Is there a good Multi Speaker Separation model ?

Anjok07 / ultimatevocalremovergui

GUI for a Vocal Remover that uses Deep Neural Networks.

MIT License

17.73k stars 1.32k forks source link

Is there a good Multi Speaker Separation model ? #636

Open AlonDan opened 1 year ago

AlonDan commented 1 year ago

We already have great Separation models: Audio and Music / De-Noise / De-Echo / De-Reverb etc..

Is there a Multi Speaker Separation Model, when 2 (or more) people talk at the same time. For example This one from Meta (facebook)

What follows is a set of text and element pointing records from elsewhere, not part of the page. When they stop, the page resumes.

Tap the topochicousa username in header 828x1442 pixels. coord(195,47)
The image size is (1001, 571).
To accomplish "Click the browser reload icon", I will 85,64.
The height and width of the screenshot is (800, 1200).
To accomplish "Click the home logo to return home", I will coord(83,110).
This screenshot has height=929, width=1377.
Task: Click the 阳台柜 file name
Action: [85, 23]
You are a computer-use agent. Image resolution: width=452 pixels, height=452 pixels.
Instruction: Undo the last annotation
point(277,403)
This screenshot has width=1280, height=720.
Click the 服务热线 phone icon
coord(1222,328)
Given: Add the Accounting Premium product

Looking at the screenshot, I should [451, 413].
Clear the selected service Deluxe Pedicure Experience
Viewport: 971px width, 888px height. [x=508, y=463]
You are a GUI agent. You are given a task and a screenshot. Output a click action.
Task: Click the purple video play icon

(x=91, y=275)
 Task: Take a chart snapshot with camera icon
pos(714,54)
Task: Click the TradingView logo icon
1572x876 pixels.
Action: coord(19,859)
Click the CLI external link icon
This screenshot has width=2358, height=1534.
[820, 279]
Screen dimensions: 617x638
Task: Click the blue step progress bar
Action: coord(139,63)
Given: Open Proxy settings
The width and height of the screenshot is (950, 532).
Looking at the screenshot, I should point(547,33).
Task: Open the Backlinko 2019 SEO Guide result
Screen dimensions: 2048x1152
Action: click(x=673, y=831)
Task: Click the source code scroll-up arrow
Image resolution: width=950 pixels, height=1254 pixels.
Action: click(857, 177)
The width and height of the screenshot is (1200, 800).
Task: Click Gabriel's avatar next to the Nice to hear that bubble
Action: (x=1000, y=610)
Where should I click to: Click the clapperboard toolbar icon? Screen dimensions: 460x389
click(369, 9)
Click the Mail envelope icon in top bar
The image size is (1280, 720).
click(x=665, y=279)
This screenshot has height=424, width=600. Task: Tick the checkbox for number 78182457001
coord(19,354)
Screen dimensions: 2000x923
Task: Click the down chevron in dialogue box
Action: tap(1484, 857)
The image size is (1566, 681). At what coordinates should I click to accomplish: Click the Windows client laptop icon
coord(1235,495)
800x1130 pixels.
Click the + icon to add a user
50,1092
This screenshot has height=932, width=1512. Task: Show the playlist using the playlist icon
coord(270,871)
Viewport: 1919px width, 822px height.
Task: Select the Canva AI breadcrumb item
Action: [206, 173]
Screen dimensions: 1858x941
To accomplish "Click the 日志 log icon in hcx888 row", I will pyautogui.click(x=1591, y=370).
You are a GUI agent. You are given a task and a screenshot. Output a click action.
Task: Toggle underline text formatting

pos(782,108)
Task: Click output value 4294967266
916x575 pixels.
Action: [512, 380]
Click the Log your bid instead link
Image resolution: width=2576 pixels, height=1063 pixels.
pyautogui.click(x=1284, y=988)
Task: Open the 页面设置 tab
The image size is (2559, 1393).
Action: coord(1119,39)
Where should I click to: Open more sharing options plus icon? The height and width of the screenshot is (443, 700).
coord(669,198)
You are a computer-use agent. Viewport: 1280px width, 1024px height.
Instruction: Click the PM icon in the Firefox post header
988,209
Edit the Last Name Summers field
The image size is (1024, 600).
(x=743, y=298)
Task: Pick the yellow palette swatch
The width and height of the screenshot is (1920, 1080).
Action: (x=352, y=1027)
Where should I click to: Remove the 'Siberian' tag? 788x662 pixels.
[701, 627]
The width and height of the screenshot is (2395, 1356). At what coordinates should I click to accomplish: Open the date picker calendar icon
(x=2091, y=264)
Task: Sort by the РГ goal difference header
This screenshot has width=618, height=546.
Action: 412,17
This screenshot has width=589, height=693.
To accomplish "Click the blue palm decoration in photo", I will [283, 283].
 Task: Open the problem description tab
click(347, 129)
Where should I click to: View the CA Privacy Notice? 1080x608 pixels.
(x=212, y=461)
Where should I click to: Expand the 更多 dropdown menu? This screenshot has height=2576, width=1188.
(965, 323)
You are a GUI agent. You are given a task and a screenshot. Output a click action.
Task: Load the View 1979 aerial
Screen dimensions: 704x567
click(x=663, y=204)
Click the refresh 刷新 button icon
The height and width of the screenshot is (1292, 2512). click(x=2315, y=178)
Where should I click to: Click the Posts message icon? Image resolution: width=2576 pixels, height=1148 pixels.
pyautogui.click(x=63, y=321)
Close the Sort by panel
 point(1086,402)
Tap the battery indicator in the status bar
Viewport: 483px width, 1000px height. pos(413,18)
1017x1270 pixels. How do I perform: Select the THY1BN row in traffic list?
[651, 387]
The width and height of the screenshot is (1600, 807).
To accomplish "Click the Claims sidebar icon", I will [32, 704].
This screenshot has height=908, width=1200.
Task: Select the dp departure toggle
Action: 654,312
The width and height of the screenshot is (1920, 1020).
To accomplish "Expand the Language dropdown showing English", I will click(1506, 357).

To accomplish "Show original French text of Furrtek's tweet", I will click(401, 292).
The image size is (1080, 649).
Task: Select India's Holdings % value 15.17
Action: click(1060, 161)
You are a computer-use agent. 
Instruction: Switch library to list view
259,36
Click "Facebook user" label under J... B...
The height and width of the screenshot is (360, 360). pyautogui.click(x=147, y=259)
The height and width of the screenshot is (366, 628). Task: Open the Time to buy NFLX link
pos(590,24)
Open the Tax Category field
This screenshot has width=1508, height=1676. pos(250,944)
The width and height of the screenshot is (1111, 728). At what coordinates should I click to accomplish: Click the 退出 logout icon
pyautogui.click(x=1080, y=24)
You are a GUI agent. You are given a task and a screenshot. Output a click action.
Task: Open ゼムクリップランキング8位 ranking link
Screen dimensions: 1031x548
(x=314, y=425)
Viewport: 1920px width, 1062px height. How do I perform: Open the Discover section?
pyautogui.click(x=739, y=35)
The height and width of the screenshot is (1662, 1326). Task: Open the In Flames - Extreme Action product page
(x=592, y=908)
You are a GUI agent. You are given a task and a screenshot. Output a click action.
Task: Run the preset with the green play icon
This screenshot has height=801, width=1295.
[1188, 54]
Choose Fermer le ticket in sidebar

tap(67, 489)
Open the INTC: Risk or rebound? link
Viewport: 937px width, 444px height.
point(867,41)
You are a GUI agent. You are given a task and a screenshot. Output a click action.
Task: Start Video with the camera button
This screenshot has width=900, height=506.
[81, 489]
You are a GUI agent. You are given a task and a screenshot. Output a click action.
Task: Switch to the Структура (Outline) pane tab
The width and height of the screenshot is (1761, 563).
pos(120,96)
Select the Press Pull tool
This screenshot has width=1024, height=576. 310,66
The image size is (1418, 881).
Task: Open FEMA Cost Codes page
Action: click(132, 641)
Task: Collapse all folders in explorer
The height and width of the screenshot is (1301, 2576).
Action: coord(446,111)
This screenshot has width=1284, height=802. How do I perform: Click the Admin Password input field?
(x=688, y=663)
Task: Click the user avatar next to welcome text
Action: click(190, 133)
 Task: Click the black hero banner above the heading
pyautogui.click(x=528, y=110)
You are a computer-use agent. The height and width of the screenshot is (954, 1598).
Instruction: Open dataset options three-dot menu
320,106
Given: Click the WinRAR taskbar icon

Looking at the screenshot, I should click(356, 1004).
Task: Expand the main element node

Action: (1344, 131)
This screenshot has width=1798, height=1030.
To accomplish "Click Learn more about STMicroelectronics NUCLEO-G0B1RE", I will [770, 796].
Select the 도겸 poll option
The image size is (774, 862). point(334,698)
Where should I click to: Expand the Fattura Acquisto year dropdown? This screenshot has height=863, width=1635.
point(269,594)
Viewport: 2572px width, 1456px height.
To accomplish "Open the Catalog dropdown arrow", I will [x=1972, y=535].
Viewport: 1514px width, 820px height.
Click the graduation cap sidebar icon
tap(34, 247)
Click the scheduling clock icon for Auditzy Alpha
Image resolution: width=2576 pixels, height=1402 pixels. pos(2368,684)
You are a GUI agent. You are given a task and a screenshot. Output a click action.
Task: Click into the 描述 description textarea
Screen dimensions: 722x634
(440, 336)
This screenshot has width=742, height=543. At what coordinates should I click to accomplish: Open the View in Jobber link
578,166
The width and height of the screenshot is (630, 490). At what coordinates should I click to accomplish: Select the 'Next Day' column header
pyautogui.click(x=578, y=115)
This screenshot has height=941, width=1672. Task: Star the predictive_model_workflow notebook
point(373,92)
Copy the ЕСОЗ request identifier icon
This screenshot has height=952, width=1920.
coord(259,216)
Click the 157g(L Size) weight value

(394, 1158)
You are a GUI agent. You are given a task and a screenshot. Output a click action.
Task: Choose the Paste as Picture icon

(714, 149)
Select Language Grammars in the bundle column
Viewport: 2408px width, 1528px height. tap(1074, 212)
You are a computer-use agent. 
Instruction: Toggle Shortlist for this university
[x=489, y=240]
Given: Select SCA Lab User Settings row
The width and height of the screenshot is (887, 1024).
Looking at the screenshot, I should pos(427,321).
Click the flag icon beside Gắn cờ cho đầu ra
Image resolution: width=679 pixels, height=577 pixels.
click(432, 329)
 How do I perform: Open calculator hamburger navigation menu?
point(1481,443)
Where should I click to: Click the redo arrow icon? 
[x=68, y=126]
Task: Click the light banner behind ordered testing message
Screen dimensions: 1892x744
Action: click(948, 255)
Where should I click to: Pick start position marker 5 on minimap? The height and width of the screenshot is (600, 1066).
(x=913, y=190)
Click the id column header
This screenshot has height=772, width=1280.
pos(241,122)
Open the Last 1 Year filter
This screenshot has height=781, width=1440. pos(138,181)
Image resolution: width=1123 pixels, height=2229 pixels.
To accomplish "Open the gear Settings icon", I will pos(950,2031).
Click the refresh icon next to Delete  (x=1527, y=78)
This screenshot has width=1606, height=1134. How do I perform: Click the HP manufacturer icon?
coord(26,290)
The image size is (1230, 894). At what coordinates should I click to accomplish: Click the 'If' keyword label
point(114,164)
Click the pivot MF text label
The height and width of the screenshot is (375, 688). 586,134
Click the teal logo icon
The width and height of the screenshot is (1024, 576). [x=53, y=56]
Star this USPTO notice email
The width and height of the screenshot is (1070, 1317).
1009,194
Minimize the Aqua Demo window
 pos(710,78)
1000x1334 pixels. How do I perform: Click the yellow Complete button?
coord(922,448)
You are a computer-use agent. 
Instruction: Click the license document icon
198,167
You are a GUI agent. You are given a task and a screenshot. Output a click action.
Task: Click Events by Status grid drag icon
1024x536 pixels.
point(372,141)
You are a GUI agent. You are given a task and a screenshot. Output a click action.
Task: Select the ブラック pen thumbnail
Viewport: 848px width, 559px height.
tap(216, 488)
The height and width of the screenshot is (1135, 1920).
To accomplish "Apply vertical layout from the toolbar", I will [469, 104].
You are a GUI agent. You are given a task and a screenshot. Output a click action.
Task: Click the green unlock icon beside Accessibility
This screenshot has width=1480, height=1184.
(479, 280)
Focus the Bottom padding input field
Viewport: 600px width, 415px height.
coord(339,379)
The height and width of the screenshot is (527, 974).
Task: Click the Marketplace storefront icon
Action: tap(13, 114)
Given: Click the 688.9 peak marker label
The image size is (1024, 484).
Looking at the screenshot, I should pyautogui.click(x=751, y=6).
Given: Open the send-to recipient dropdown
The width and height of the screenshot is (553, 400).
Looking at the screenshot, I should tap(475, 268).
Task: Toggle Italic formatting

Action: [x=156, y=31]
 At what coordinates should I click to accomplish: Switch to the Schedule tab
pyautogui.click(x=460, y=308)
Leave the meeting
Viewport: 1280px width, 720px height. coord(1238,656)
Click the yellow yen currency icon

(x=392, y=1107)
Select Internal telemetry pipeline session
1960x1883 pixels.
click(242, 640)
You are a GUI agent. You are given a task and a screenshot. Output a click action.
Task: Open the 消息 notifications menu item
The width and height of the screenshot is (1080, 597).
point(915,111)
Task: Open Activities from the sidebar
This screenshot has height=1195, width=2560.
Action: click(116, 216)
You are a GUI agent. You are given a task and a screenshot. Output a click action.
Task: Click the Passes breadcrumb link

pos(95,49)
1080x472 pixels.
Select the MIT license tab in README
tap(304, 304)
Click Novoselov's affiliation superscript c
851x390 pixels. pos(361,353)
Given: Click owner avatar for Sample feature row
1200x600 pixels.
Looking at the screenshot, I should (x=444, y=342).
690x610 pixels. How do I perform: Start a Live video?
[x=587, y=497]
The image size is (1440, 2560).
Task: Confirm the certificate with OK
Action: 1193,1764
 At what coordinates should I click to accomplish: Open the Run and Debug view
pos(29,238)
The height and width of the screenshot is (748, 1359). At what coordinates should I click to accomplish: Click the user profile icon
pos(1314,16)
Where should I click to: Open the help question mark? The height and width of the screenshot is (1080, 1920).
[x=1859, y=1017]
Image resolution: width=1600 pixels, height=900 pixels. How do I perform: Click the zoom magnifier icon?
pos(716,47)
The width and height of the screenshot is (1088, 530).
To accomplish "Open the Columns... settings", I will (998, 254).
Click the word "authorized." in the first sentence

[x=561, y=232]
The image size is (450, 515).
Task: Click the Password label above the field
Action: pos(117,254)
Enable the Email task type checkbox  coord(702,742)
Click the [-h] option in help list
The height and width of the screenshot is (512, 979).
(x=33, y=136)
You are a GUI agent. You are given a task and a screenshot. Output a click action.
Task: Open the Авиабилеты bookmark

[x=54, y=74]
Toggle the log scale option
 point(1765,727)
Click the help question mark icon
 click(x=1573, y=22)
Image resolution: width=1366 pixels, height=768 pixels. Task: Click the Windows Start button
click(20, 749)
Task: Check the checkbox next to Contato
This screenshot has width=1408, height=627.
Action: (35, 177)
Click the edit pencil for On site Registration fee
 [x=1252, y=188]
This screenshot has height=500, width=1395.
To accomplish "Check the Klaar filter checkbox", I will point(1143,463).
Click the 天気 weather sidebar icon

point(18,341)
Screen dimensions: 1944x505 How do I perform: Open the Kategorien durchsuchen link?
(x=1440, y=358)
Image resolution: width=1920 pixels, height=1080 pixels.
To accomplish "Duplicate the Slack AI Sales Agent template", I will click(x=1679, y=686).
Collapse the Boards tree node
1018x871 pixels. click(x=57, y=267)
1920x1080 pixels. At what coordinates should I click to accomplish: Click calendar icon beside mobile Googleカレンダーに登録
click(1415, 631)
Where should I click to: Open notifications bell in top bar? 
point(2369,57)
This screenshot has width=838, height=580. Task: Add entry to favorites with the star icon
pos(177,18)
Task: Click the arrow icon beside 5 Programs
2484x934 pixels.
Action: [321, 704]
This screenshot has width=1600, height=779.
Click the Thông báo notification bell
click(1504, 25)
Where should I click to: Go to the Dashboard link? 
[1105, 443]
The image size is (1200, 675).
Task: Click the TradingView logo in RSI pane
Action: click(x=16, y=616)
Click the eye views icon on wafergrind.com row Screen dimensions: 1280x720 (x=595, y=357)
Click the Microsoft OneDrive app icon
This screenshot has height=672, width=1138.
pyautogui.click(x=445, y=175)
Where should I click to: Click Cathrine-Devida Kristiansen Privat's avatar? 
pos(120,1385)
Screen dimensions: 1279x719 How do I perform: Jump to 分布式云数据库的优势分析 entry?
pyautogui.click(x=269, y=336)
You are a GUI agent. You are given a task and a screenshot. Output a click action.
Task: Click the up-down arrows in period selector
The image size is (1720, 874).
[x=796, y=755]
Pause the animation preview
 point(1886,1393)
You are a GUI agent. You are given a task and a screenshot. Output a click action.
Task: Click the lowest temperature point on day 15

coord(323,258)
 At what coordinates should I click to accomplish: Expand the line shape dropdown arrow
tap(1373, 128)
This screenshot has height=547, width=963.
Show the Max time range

I'm wondering if someone already managed to train such model for UVR and would like to share with the community.

Thanks ahead for sharing where to download such models 🙏

VamuveTV commented 1 year ago

Great question. Also, googlle seems to do something like that sometime ago. It would be excellent to implement it in UVR, so we could separate different voices on the same audio file. Btw, it could be good to implement it independet of the voice language, i mena, it could bve used to separate a audio in portuguese voices, english, italian and so on,

VamuveTV commented 1 year ago

Btw, it do have a implementation in github here: https://github.com/facebookresearch/svoice So, it should be possible to use it in UVR as well ?

AlonDan commented 1 year ago

I saw svoice and other related projects that does the same thing very nicely. I don't know if it's possible to train such model to work within UVR since I'm not a programmer but when I once mentioned the De-Echo / De-Reverb people didn't realize it's possible as well... so maybe?